Monitoring during fracturing
Seismic receivers are used in a manner similar to that employed for passive seismic monitoring. Typically, they are deployed in one or more nearby wells, perhaps shallow wells drilled for this purpose, but they provide better observations the closer they are to the fracture depth. The receivers are usually multiple-component geophones that are clamped to the wellbore wall and deployed at multiple depths in the monitor well(s). The arrival times of the P-waves and S-waves are used to locate the events in space and time. Because the use of just one or two monitor wells does not permit traditional triangulation, it is usually necessary to supplement the arrival time information with the azimuth of the arriving P-waves, as determined from particle-motion analysis (or polarization), to help constrain the location of the events. In modern applications, the growth of the fracture can be monitored in real time, and information can be provided to the completions engineer on site. The events monitored consist primarily of shear events in the immediately surrounding rock after the fracture tip has passed; by accumulating the locations of these events, an image of the fracture as it grows can be obtained in three dimensions (see Fig. 1).

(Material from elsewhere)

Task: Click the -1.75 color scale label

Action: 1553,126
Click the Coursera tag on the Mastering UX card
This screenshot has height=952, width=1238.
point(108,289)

Fig. 1—Passive seismic monitoring results showing fracture locations in a cross-sectional view of seismicity and intervals of gas production from Clinton County, Kentucky (after Phillips et al.).
Use of tiltmeters
Tiltmeters can be deployed at the earth’s surface or in wellbores (see Fig. 2). Noise from wind and other ambient conditions can largely be eliminated by placing the “surface” tiltmeters in shallow holes (20 to 40 ft; 6 to 12 m), and most modern studies use these shallow wells rather than placing tiltmeters directly on the surface. Tiltmeters can also be deployed in a deeper monitor well to provide better estimates of the fracture parameters. Deformation is monitored with an array of several tiltmeters; predictable tilt features caused by the solid-earth tidal loading are removed, and the resultant signal is inverted in near-real time to provide an interpretation of the fracture as it grows. As a reservoir is produced from a hydraulically fractured well, the stresses may change over time, and a new refracture treatment may result in a new set of fractures or extensions of the original fracture at different azimuths. Tiltmeter studies have demonstrated that complicated refracture reorientations can sometimes be significant for reservoir management.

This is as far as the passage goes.